**HOW TO COMPLETE THIS TASK:** Would you write out the lines below exactly, from the one containing "Viewport: 713px width, 253px height." to the very last, but without the pictures?

*** TASK MATERIAL ***

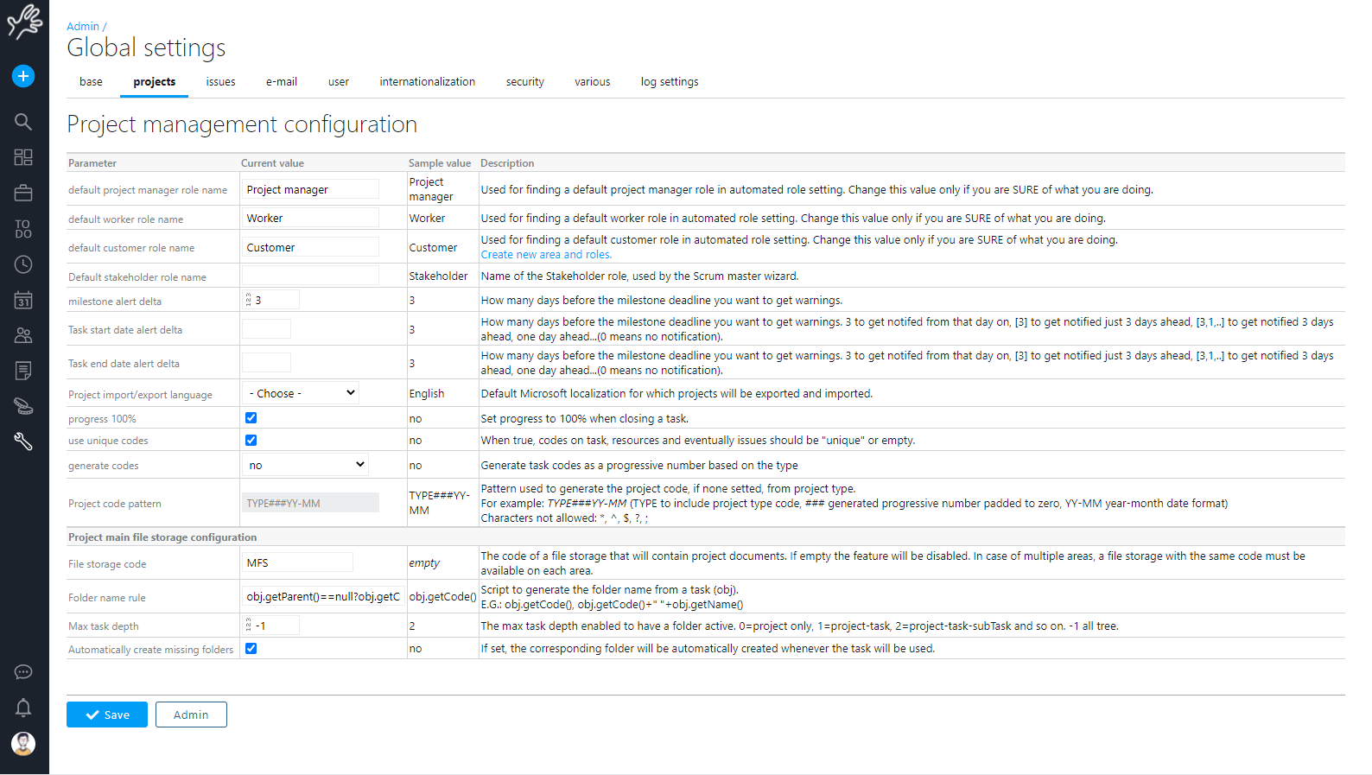Disable automatically create missing folders checkbox
Viewport: 1372px width, 775px height.
point(251,649)
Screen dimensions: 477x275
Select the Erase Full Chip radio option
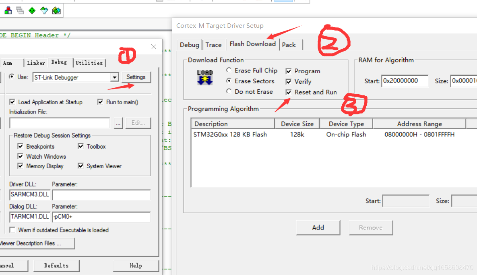pos(229,70)
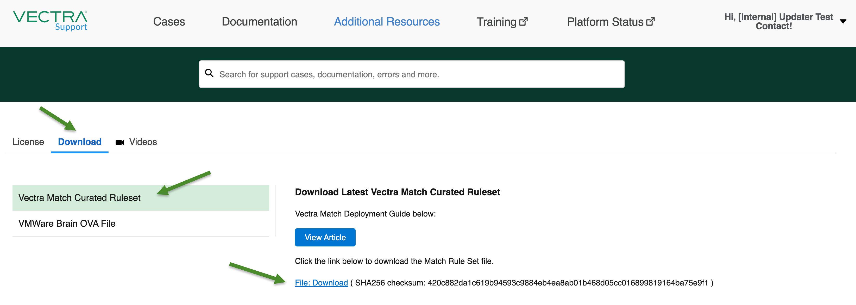Open Additional Resources in the navigation
Viewport: 856px width, 305px height.
pos(386,22)
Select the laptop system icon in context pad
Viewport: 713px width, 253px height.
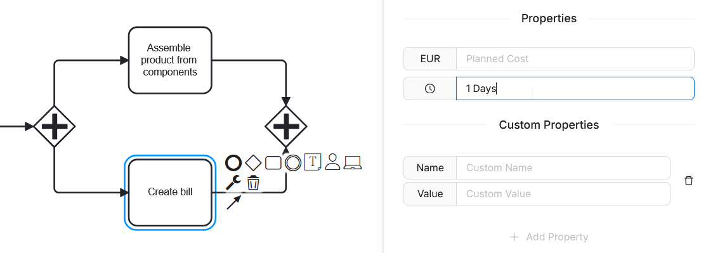click(x=353, y=162)
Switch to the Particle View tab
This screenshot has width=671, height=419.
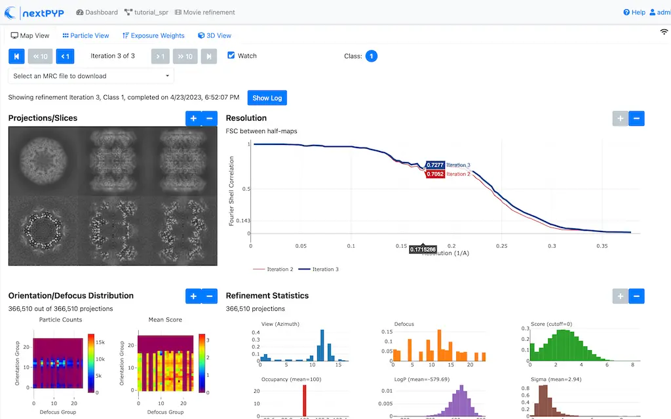[x=86, y=36]
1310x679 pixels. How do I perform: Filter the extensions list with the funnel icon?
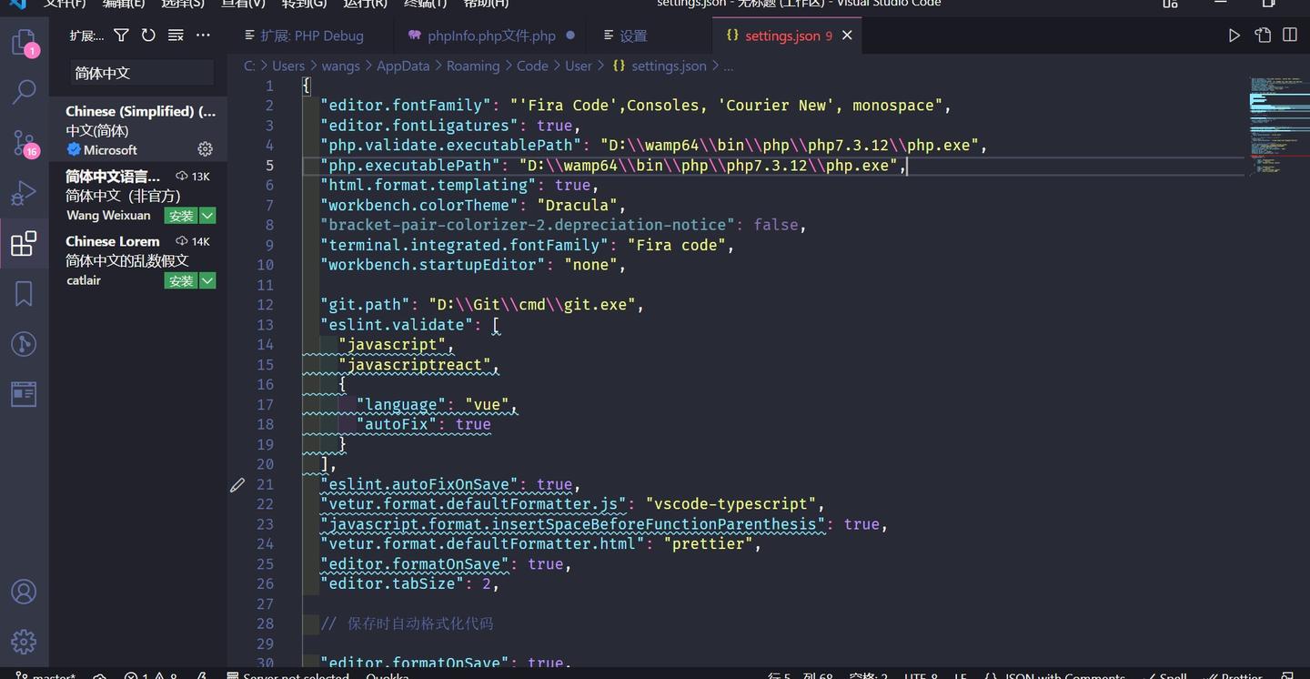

*** End of TASK MATERIAL ***

**THE ANSWER:**
Viewport: 713px width, 253px height.
click(x=353, y=162)
Switch to the Particle View tab
This screenshot has width=671, height=419.
[x=86, y=36]
1310x679 pixels. How do I perform: Filter the extensions list with the funnel icon?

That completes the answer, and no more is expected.